Clinton: Joggen gehen ist immer eine gute Sache, solange sie Präsident der USA sind und es bleiben wollen: Rund 75% unserer Bevölkerung sind begeisterte Jogger. Das ist ein echt hoher Anteil. Jogger sind außerdem schnell und präzise im Denken. Wenn eine Wahl ansteht, wählen sie mit hoher Wahrscheinlichkeit die Politiker, die den fittesten Eindruck machen. Aus diesem Grund hätte zum Beispiel auch Arnold Schwarzenegger wirklich gute Chancen, US-Präsident zu werden. Natürlich brauchen Sie zusätzliche Fähigkeiten eines Politikers. Das sind "Quatschen" und "Grinsen". Idealer Weise können sie gut quatschen, grinsen und joggen. Erfüllen Sie lediglich die Kriterien gut joggen und grinsen, reicht das in einigen Fällen für eine Karriere in Bay-Watch, aber nicht weiter. Und nur Quatschen und Grinsen, da müssen Sie schon sehr gut quatschen und grinsen, oder Sie versuchen es in Deutschland. In Deutschland reichen teilweise die Fähigkeiten "fett sein" und "nuscheln", um es bis ganz an die Spitze zu bringen. Das ist allerdings unvorstellbar für unser Land. Also quatschen, grinsen und joggen, so sehen bei uns richtige Sieger aus.

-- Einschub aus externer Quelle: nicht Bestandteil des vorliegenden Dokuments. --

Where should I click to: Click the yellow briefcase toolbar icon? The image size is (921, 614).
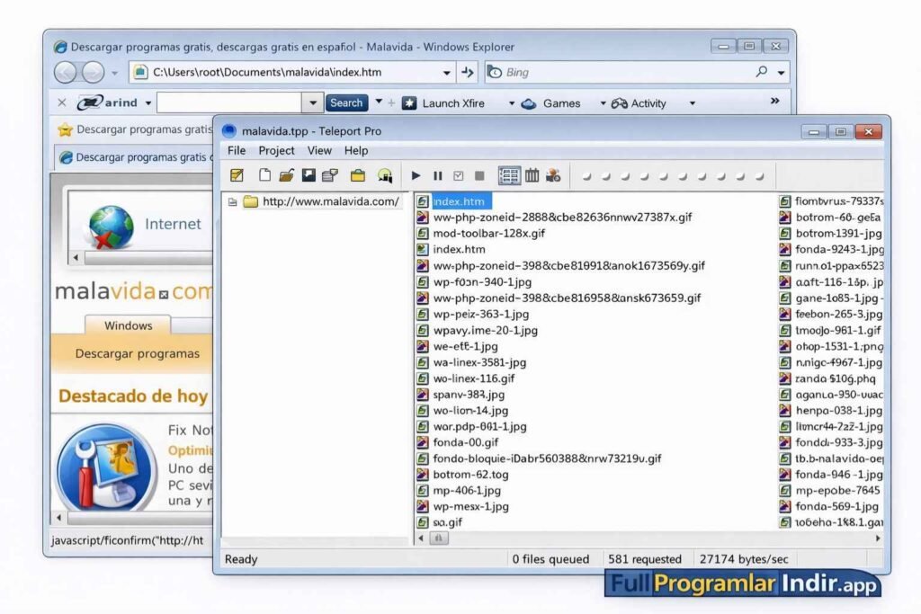(x=358, y=176)
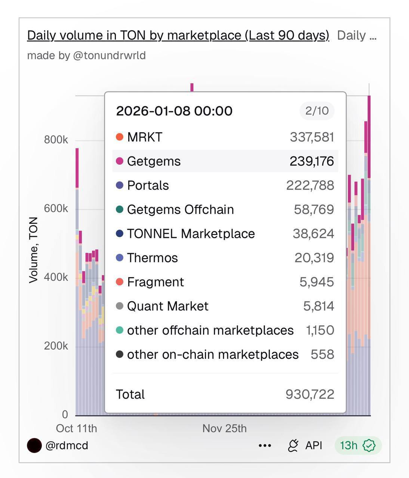Click the 13h last-updated badge
409x478 pixels.
click(348, 446)
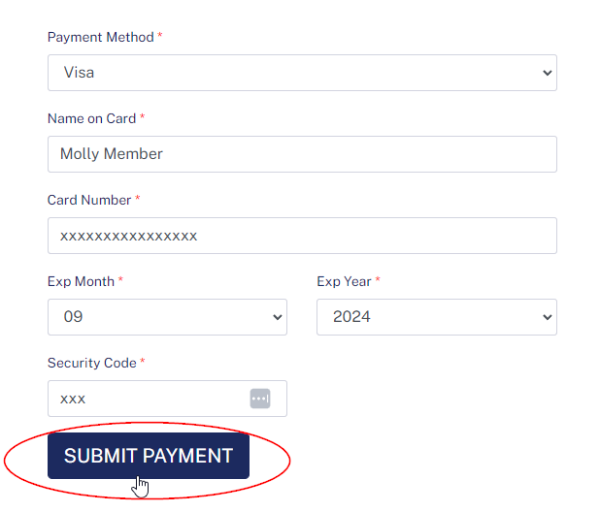Click the "Name on Card" label
The image size is (600, 512).
91,118
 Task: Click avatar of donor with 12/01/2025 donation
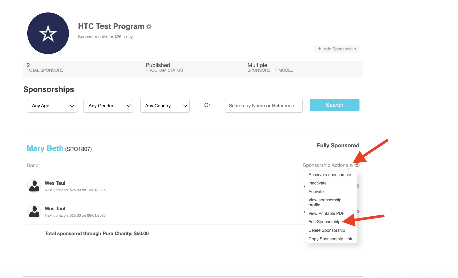click(34, 186)
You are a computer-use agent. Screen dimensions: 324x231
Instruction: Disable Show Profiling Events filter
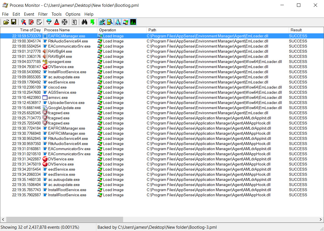pos(133,22)
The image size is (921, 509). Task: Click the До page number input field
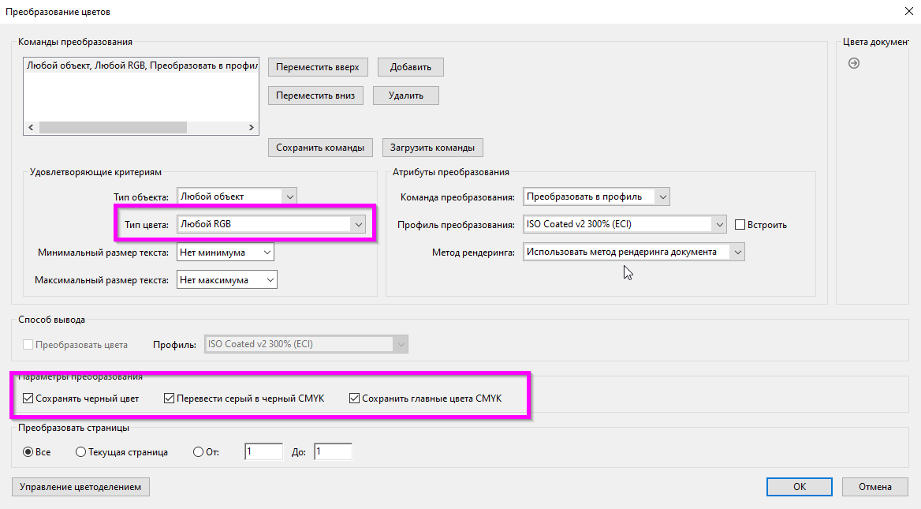(333, 452)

OOHA: Joggen macht für Sie also keinen Sinn mehr.
Clinton: Nein.
OOHA: Basketball?
Clinton: Ja genau: hier mit den harten Jungs im Ghetto bei 'ner Runde Basketball sich die Lunge aushusten und dann wieder ran an die Crack-Pfeife. Dieses Leben ganz unten will ich auch noch gelebt haben. Viele meiner Politiker-Kollegen leben weit ab von der Realität. Sicherheitsleute schirmen sie ab von den niederen Instinkten der unteren Gesellschaftsschichten. Das ist nicht gut und schürt auf lange Sicht die Konfrontation. Diejenigen zu verstehen, denen es ohnehin schon gut geht, das soll nicht länger meine Aufgabe sein. Ich möchte die Gesetze der Straße hier in den Armenvierteln New Yorks kennenlernen und meine Vermutung bestätigen, daß ich auch ein echter Nigger bin. Und wer weiß, vielleicht werde ich eines Tages meine Zelte direkt in Zentralafrika aufstellen und meinen Brüdern und Schwestern vor Ort aus der Bibel vorlesen.
OOHA: Mr. President, wir danken Ihnen für dieses Gespräch.